La catena di approvvigionamento globale è fragile, ora più che mai. Florian Huettl, CEO di Opel (e della “versione” britannica Vauxhall), lo dice senza giri di parole durante una conferenza stampa in cui il marchio tedesco ha provato a fare il punto su una situazione che è tutt’altro che semplice.
Dal Covid in poi, le fabbriche europee non ragionano più con quattro settimane di anticipo: oggi si lavora in modalità reattiva, producendo con quello che si ha quando manca un pezzo. Tutto adattamento per sopravvivenza. “Se un componente dall’Asia non arriva, la fabbrica può essere bloccata”, spiega Huettl. Un problema non solo economico, ma operativo. E sempre più difficile da ignorare.

Opel ha trovato nella Turchia un pilastro inatteso. Il mercato turco, cresciuto da un milione a 1,35 milioni di unità nel 2024, è diventato il terzo mercato europeo del marchio dopo Regno Unito e Germania, con 80.000-90.000 vetture vendute e una quota superiore al 5%. Numeri che contano, in un’Europa che ha perso tre milioni di immatricolazioni rispetto al 2019, scesa da 18 a 15 milioni, e che non sembra intenzionata a recuperarli in fretta.
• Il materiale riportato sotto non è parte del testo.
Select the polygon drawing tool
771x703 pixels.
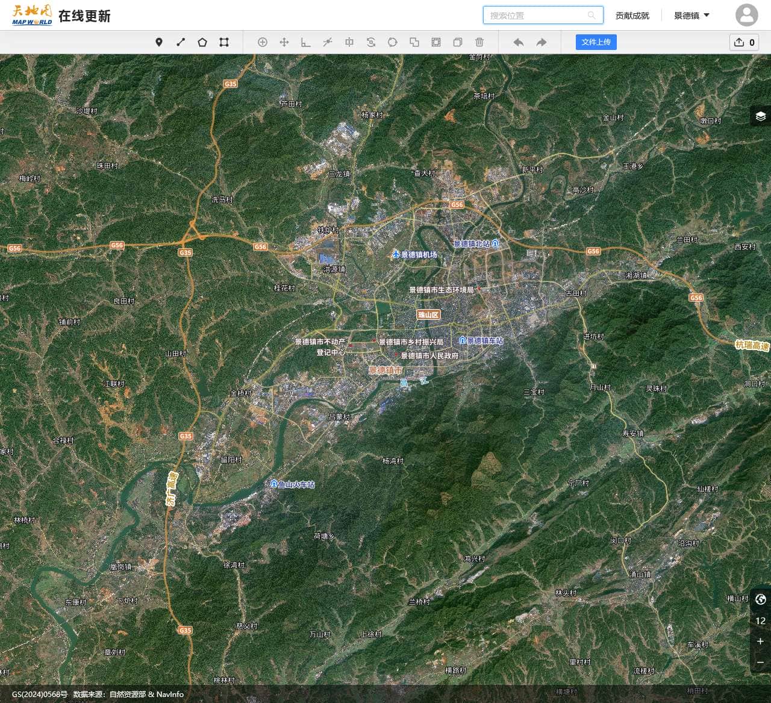tap(202, 42)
Sul fronte prodotto, la Corsa continua a reggere il peso del brand. Quasi 200.000 unità vendute l’anno scorso in Europa, prima nelle classifiche di segmento in Germania e nel Regno Unito. Charles Peugeot, direttore del marchio in Francia, la definisce “quasi un marchio nel marchio”. In Francia circolano circa 600.000 veicoli Opel, un bacino di clienti esistenti da riconquistare, più che un pubblico da conquistare da zero. Da qui la scelta di tornare a Rétromobile, operazione di identità prima ancora che di marketing.
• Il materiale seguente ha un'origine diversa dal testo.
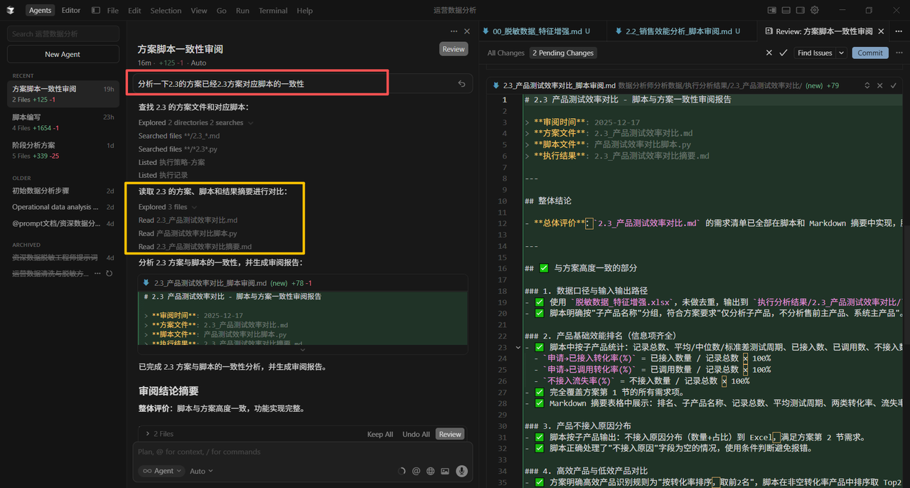The image size is (910, 488).
Task: Open the Run menu
Action: (x=242, y=10)
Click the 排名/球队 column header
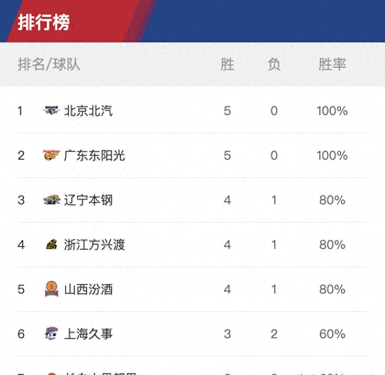Viewport: 385px width, 375px height. tap(49, 64)
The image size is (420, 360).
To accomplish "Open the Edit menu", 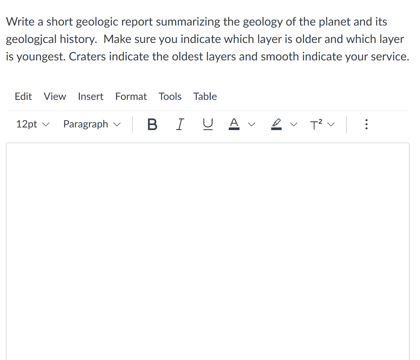I will (x=23, y=96).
Il nodo prezzi resta però il più scottante. Dal 2019, le normative europee hanno aggiunto circa 1.000 euro al costo di ogni vettura. “Se oggi una Corsa costa più di 20.000 euro, non è perché guadagniamo di più”, taglia corto Huettl. In Francia, Opel ha già rivisto offerte finanziarie e allestimenti per restare competitiva: 150 o 200 euro in meno sulla rata mensile, spiega Peugeot, possono davvero fare la differenza. Sul diesel, invece, si punta a flotte e grandi percorrenze, praticamente scomparendo nei segmenti piccoli.
Nuova Mokka, Grandland e Frontera hanno dato fiato alla rete a inizio 2025. Ma la partita vera si gioca altrove, sull’accessibilità, sulla catena di fornitura e sulla capacità di restare rilevanti.